Tana Toraja – Seorang pemuda berinisial AYL (21) menjadi korban pengeroyokan di Tana Toraja saat melintas di Jalan Poros Bittuang-Masanda, Kecamatan Bittuang, Sulawesi Selatan. Saat itu AYL berniat melerai perkelahian, tetapi sejumlah pemuda justru menyerangnya secara brutal.
Para pelaku membanting tubuh AYL ke aspal lalu menghajarnya dengan pukulan bertubi-tubi. Akibat kejadian tersebut, wajah bagian kiri, dagu, dan lutut korban mengalami luka serius.
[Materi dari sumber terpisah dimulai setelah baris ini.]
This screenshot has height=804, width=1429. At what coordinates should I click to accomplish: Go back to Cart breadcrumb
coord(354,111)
Tidak tinggal diam, AYL segera mendatangi Polres Tana Toraja dan melaporkan kasus ini dengan Surat Tanda Terima Laporan No LP/B/199/IX/2025/SPKT Polres Tana Toraja.
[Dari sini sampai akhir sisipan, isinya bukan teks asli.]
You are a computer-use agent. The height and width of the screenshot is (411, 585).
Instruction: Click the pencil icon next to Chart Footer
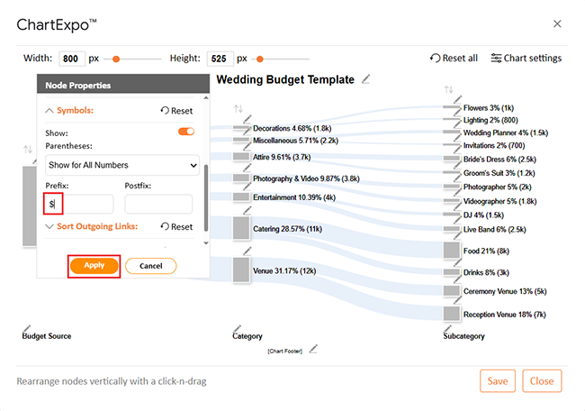tap(314, 349)
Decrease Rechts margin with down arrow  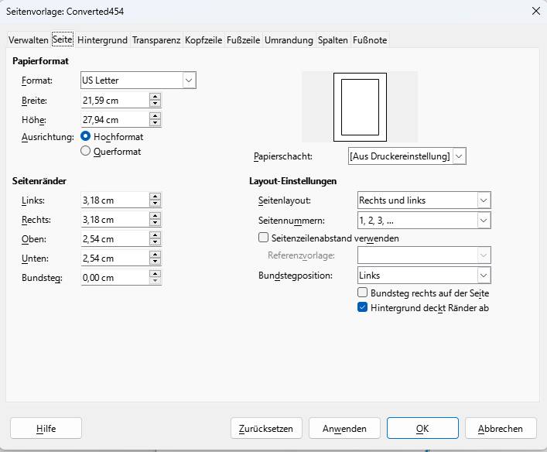[x=156, y=224]
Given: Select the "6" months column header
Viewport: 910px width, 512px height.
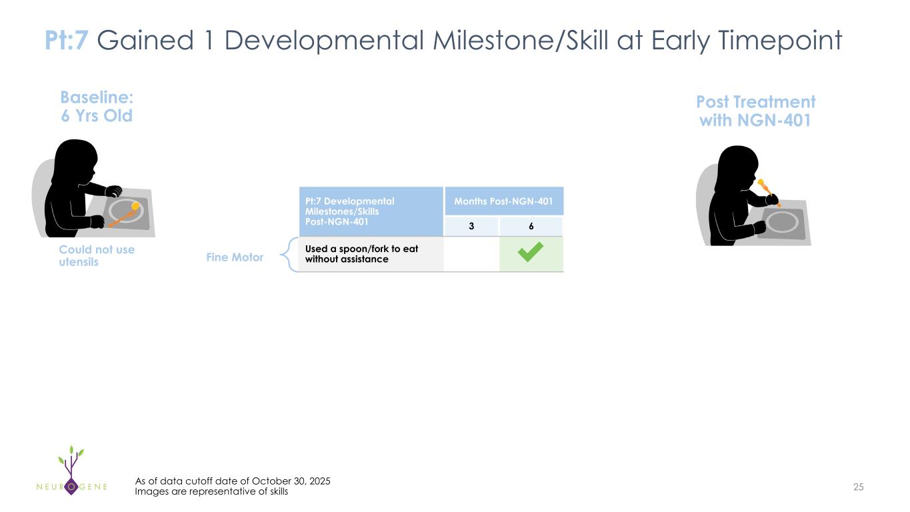Looking at the screenshot, I should click(531, 226).
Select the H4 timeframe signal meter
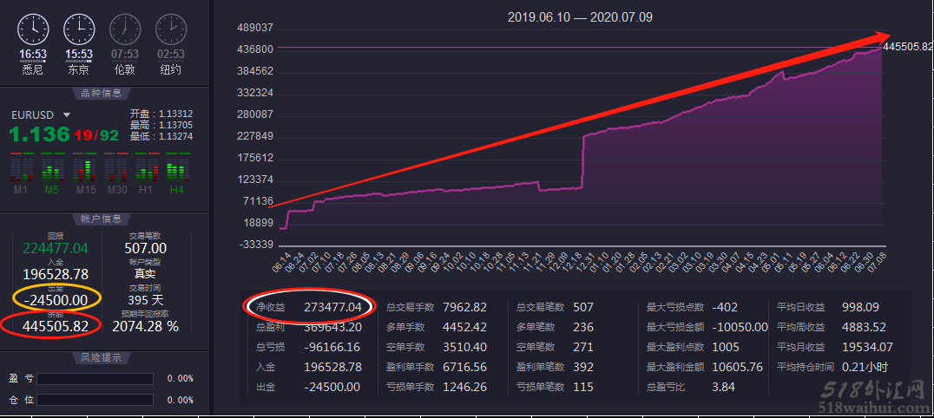This screenshot has height=418, width=934. pos(177,168)
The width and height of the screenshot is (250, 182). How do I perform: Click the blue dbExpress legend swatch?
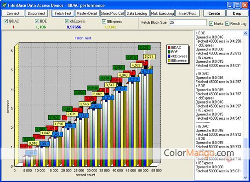click(169, 56)
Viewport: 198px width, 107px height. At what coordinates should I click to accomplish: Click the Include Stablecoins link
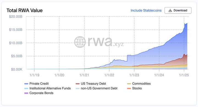[146, 10]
Polisi menjerat para pelaku dengan dugaan tindak pidana pengeroyokan sesuai UU No 1 Tahun 1946 KUHP Pasal 170 ayat 1. Salah satu terduga pelaku berinisial OSK sudah teridentifikasi.
Sekretaris KNPI Kecamatan Masanda, Arkelaus, mendesak kepolisian agar lebih sigap. “Harusnya polisi cepat tanggap. Apalagi sudah ada hasil visum, seharusnya para pelaku segera ditangkap,” ujarnya pada Selasa, 9 September 2025.
Ia menilai polisi bertindak lambat dalam menangani perkara tersebut. Menurutnya, bila ada data atau bukti yang kurang, polisi bisa menggali informasi tambahan serta berkoordinasi dengan keluarga korban. “Keluarga korban juga butuh update perkembangan kasus ini,” tambahnya.
Kasus korban pengeroyokan di Tana Toraja menambah daftar panjang perkara kriminal yang belum tuntas. Sebelumnya, masyarakat juga menyoroti pencurian di rumah ibadah hingga kebakaran SPBU Kasimpo. Kondisi tersebut menimbulkan kritik terhadap kinerja Polres Tana Toraja maupun Polres Toraja Utara.